### [Document excerpt]
He set out plans to cut £4bn of costs in the next four years, including £750m in 2017. While refusing to disclose how many jobs would be lost a result, the New Zealander said: “There will be job losses that we have to go through.”

Ninety thousand jobs have gone since the bank was bailed out in 2008 as it pulled out of risky businesses and sold off huge parts of its the business to reduce the number of employees to 80,000. Five hundred and 40 branches have been shut since 2014 to take the network – which also includes NatWest – to about 1,200.

Union officials urged the bank to slow down the cost-cutting programme and put a moratorium on branch closures. The Unite national officer, Rob MacGregor, said: “Its ruthless approach to pay for the mistakes of the past jeopardises customer service and risks leaving communities and businesses reliant on their local bank branch high and dry.”

McEwan, who took over when Stephen Hester left in 2013, said he intended to stay in the highest profile job in UK banking to see through the return to profitability: “We’ve done all the hard work in the last three and half years. I can sense this bank is on the turn.”

His pay was the same as 2015 while the bonuses for staff fell by 8% to £343m. Eighty-seven bankers received more than €1m (£850,000) although the bank said the average salary was £32,620.

The two main items McEwan is trying to resolve is the settlement with the US Department of Justice over residential mortgage-backed securities, for which the bank took a £3.1bn hit, and the sale of 300 branches to meet state aid requirements imposed by Brussels.

### [Collected data]

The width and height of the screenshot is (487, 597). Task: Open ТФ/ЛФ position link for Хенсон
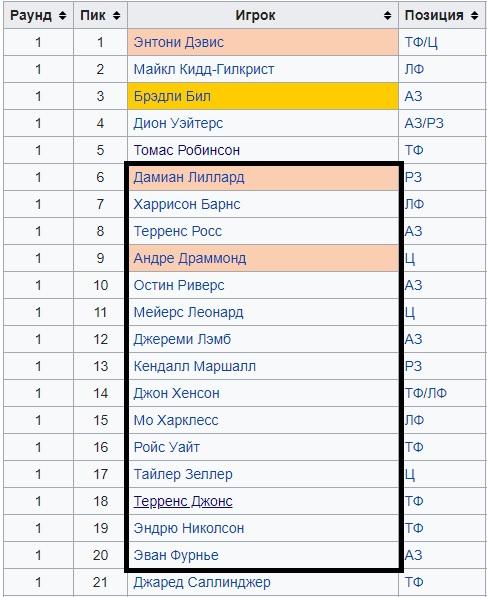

### [Tasks and exercises]
1: Translate this sentence from the article on the bank's cost cuts into Spanish: "Union officials urged the bank to slow down the cost-cutting programme and put a moratorium on branch closures."
2: Pick up the article on the bank's cost cuts after its final sentence and extend it.

### [Answer list]
1: Los representantes sindicales instaron al banco a ralentizar el programa de recorte de costes y a decretar una moratoria sobre el cierre de sucursales.

2:
Last week, the Treasury announced a plan intended to free RBS of spinning out those branches, known as Williams & Glyn, although the bank admitted 0 this may not be resolved until the fourth quarter of the year.

Until these issues are resolved, the chancellor, Philip Hammond, has said he will not be able to sell off any of the 73% stake in the bank. Its shares fell 2% to 244p after the results were announced, more than half the 502p average price that taxpayers paid during the £45bn bailout.

The annual report lists a number of legal matters the bank is still trying to resolve, including a court case by shareholders over the 2008 rights issue, the sale of interest rate hedging products to small businesses, investigations related to terrorist financing in the US and providing redress to small businesses badly treated by its now-defunct global restructuring group (GRG). Last year, RBS set aside £400m for GRG.